THE TASK: In the data below, the answer is the run of lines from the line containing "You are a computer-use agent." through the line containing "Task: Click the PL league label for 16.08.25", both included; print it exactly and nothing else.

SOURCE DATA:
[Start of section]
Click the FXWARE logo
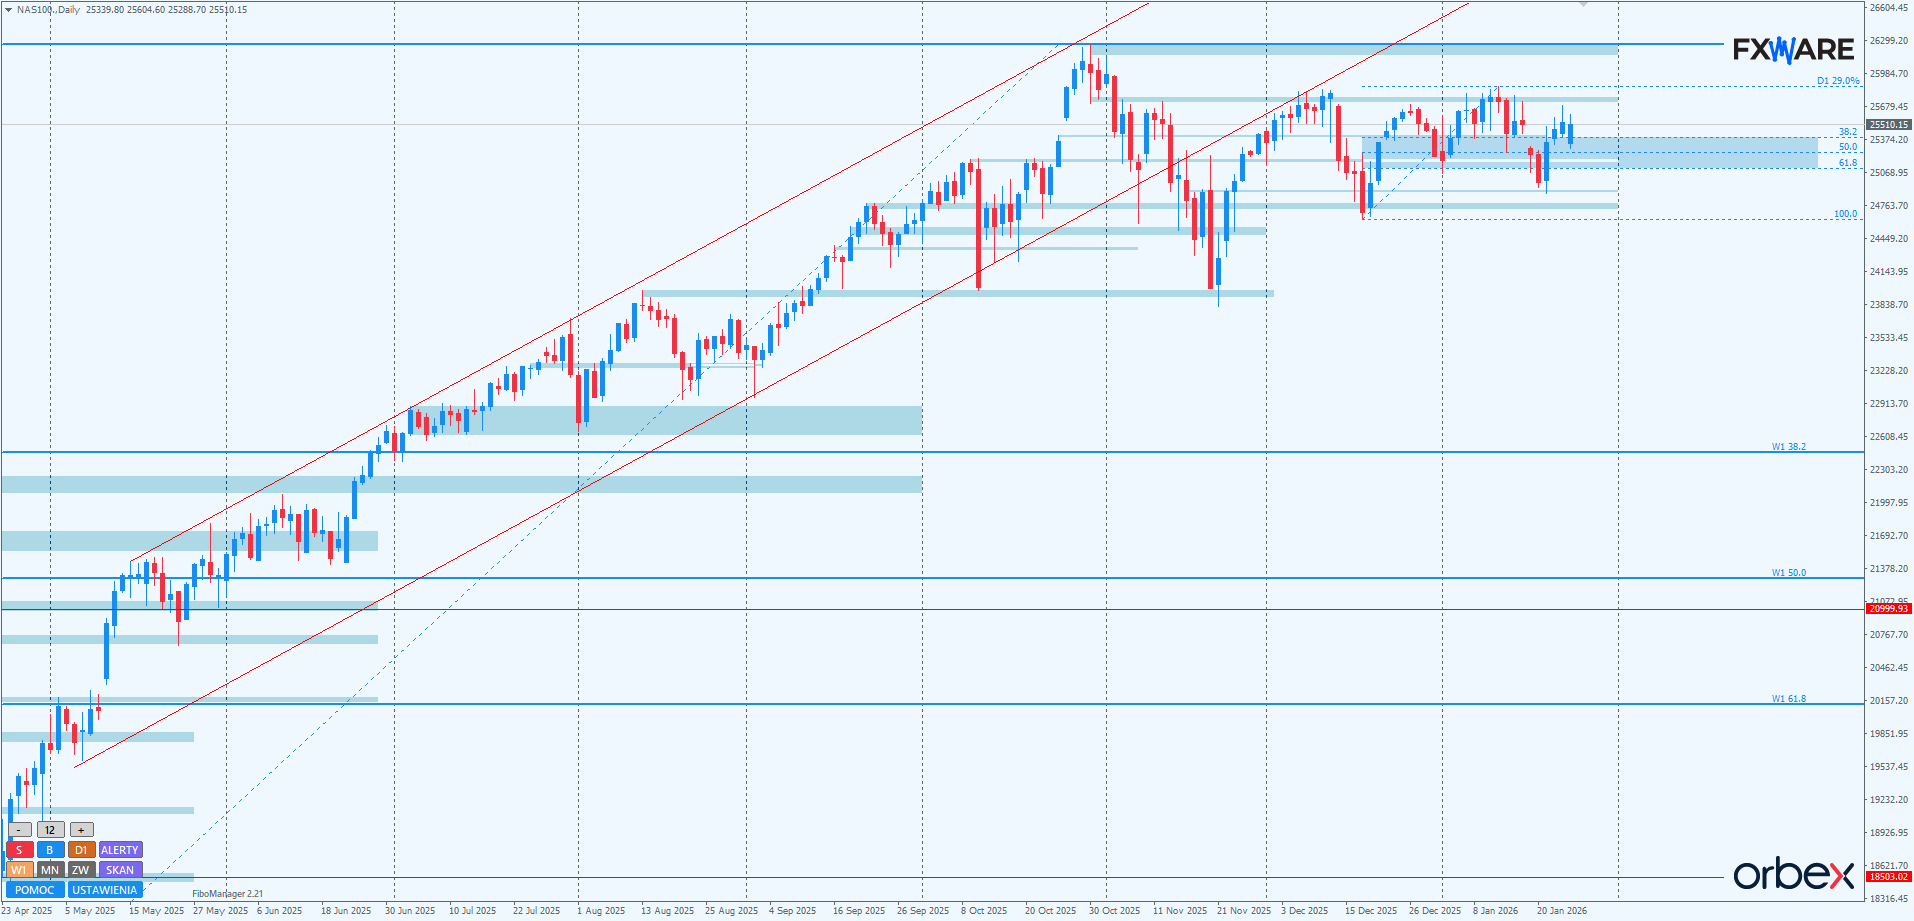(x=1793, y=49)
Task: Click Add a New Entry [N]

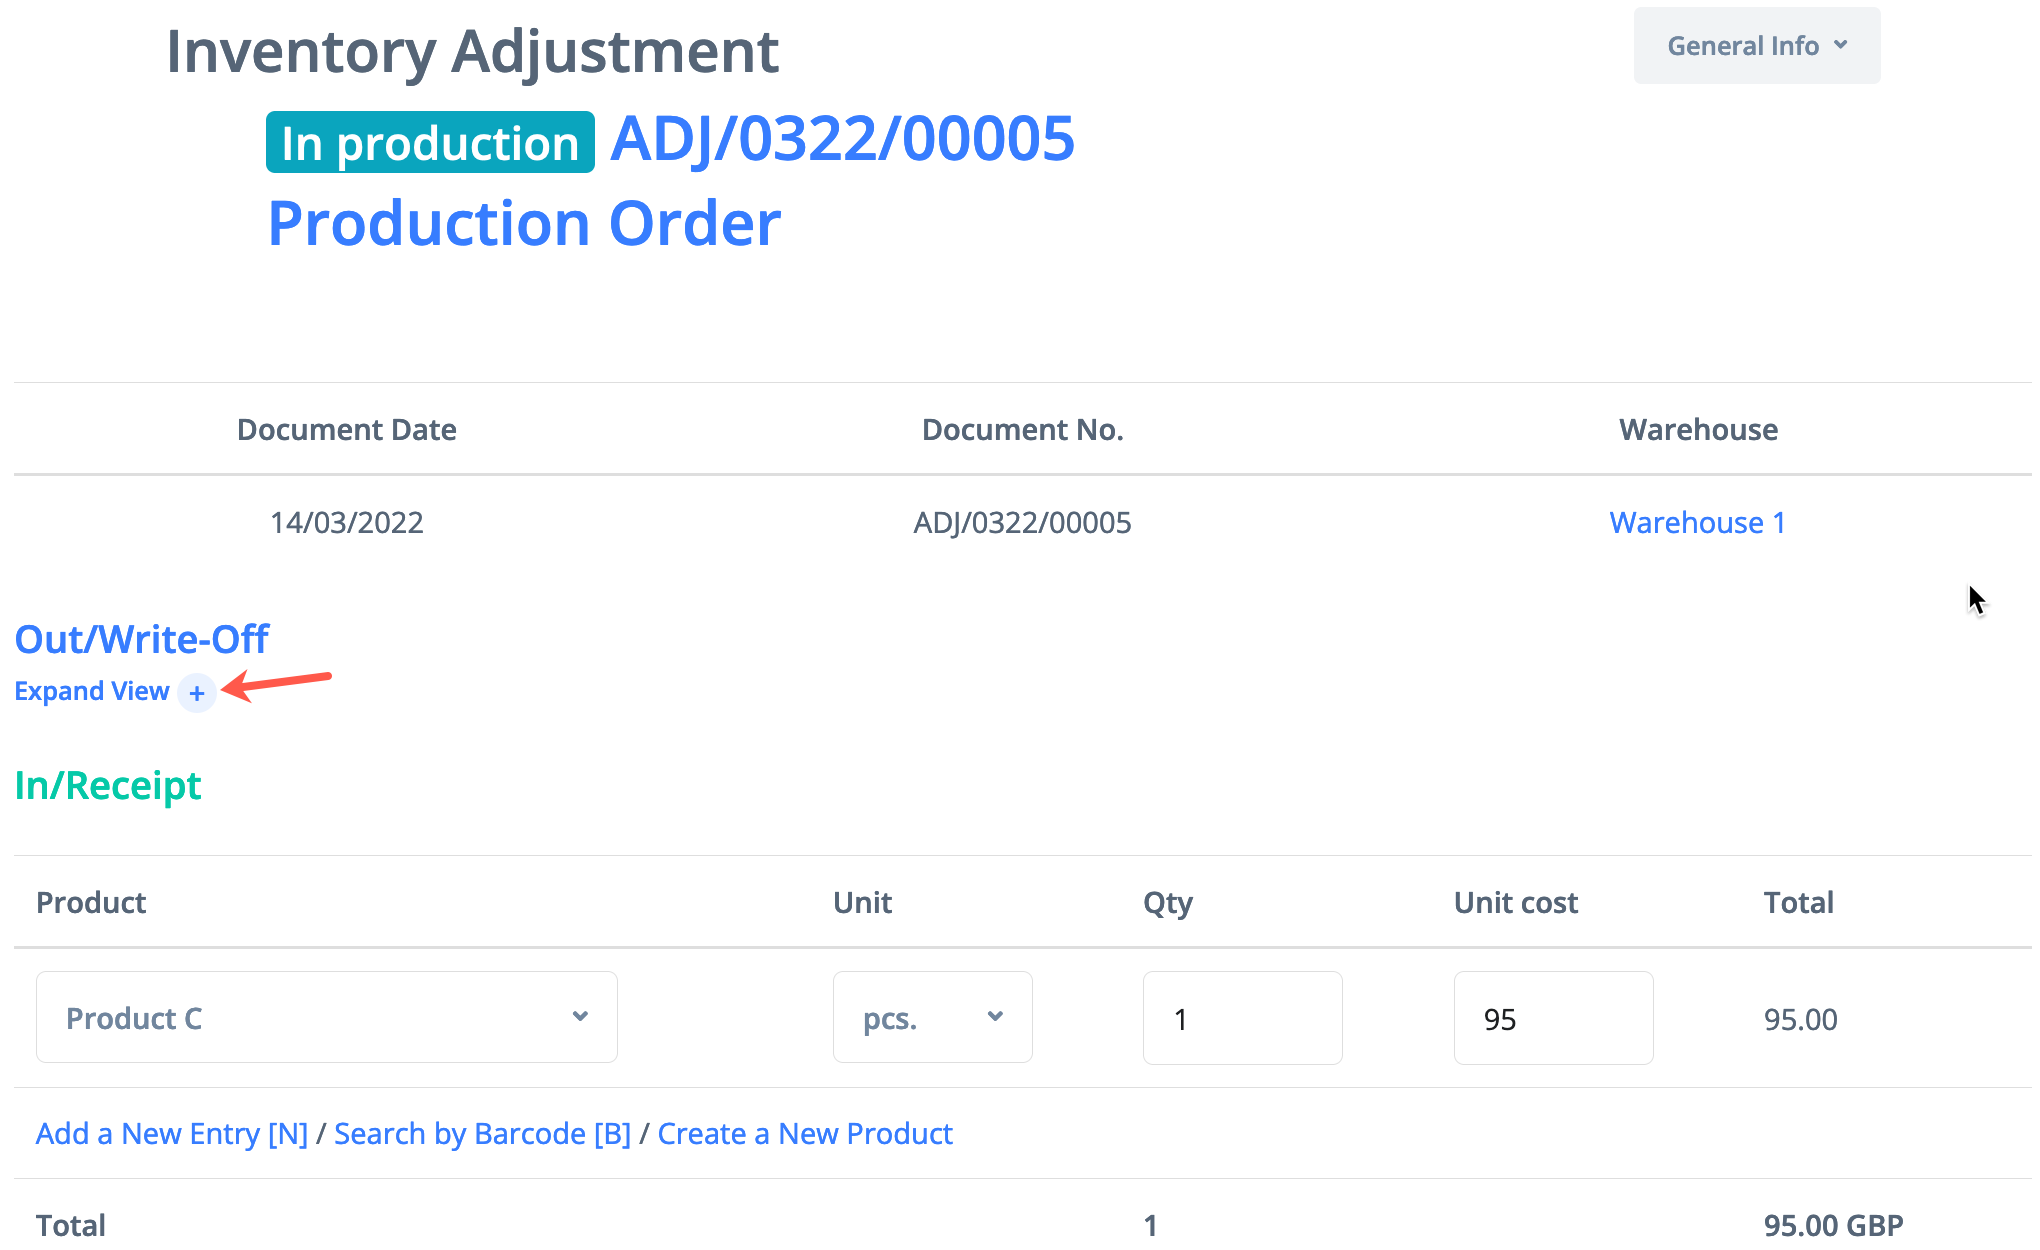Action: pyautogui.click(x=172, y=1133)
[End of section]
[Start of section]
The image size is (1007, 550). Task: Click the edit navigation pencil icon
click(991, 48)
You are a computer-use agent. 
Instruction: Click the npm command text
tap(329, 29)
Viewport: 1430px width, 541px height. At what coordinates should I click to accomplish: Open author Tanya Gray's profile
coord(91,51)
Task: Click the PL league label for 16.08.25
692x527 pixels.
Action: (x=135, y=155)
[End of section]
RESPONSE TO THIS TASK:
You are a computer-use agent. 
Instruction: Click the npm command text
tap(329, 29)
Viewport: 1430px width, 541px height. At what coordinates should I click to accomplish: Open author Tanya Gray's profile
coord(91,51)
Task: Click the PL league label for 16.08.25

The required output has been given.